Publish/subscribe messaging is a pattern where the sender of data messages is decoupled and agnostic of the receiver of data. Instead, the publisher characterizes the message with metadata and subscriber “picks up” messages of its interest.

Applications that publish the data message are called Producers while the applications that subscribe (receive and process messages) are called Consumers. Kafka brokers act as intermediaries between producer and consumer applications. Brokers are designed to operate as a part of a cluster. Within the cluster, one broker will also function as the cluster controller for administrative purposes such as monitoring broker failures.

Related messages are organized and stored in Topics. Producers publish messages to relevant one or more topics and consumers subscribe to those topics and read the messages. Topics themselves are divided into one or more partitions which forms a unit of parallelism. Each partition can be placed on a separate machine and assigned to the broker to allow for multiple consumers to read in parallel. Multiple consumers can also read from multiple partitions in a topic resulting in a high message processing throughput. Although a partition may be assigned to multiple brokers for redundancy and high-availability a partition is “owned” by a single broker in the cluster known as the leader of the partition.

Kafka writes messages to only one replica—the partition leader. Follower replicas obtain copies of the messages from the leader. Consumers may read from either the partition leader or from a follower This architecture distributes the request load across the fleet of replicas.

There is one additional component, ZooKeeper, to keep track of the status of the Kafka cluster. To reduce the complexity, the community is moving to replace ZooKeeper with Metadata Quorum.

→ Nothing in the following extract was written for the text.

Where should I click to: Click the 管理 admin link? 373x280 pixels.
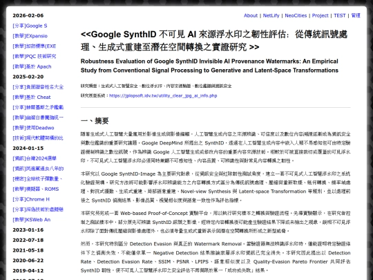(356, 15)
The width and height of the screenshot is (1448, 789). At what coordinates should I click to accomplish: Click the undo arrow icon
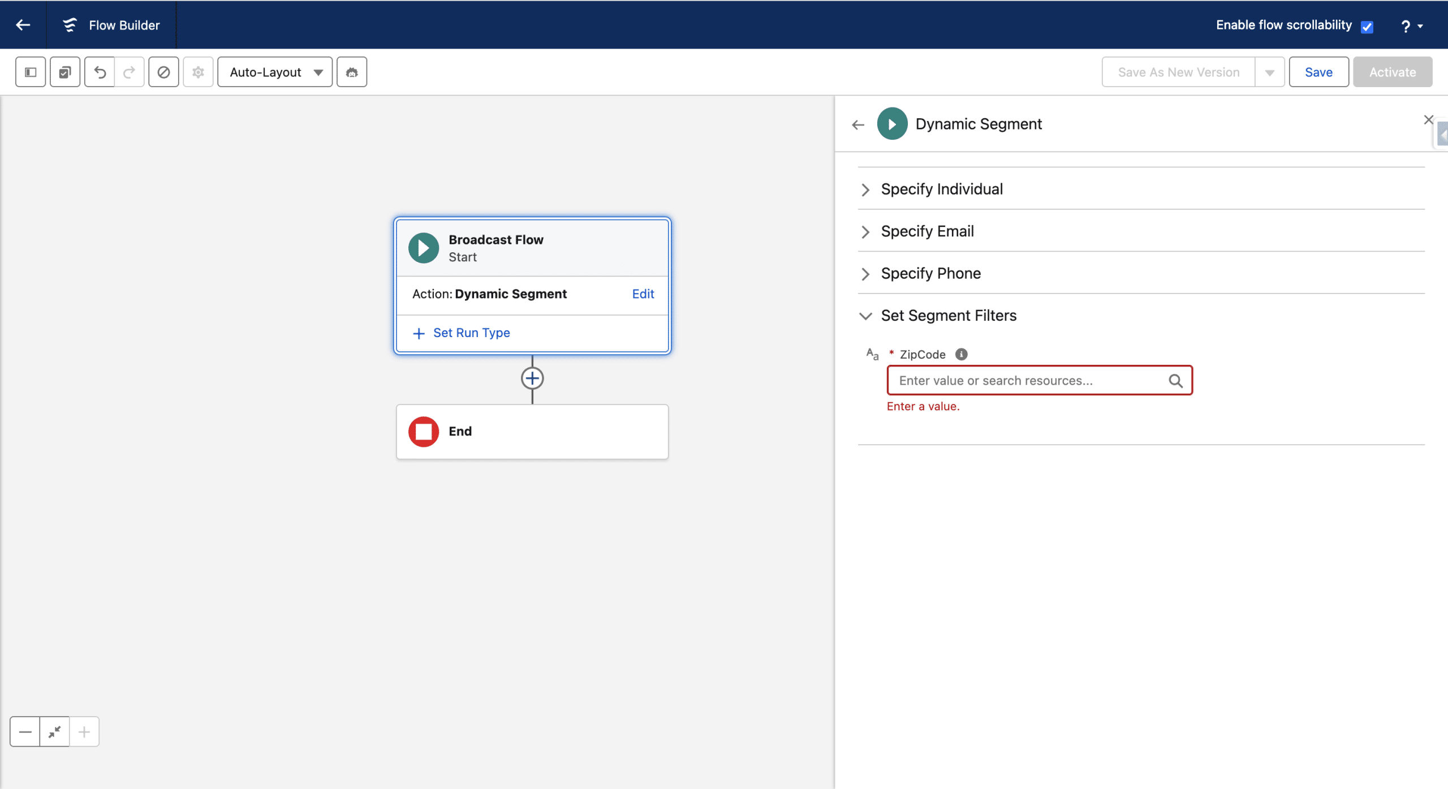[x=100, y=72]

Kafka 2.8 release introduced an early access look at Kafka without ZooKeeper, however, it is not considered feature complete and it is not yet recommended to run Kafka without ZooKeeper in production.

Kafka reads metadata from ZooKeeper and performs the following tasks:

Controller election: In a Kafka cluster, one of the brokers serves as the controller, with the responsibility for managing the states of partitions and replicas and for performing administrative tasks like reassigning partitions.
Configuration of topics: A list of existing topics, number of partitions for each topic, the location of all the replicas are maintained in ZooKeeper
Cluster membership: ZooKeeper maintains a list of all the functioning brokers which are part of the cluster
Access control and quotas: ZooKeeper also maintains ACLs for all topics as well as quotas on topics to limit the throughput of producers or consumers.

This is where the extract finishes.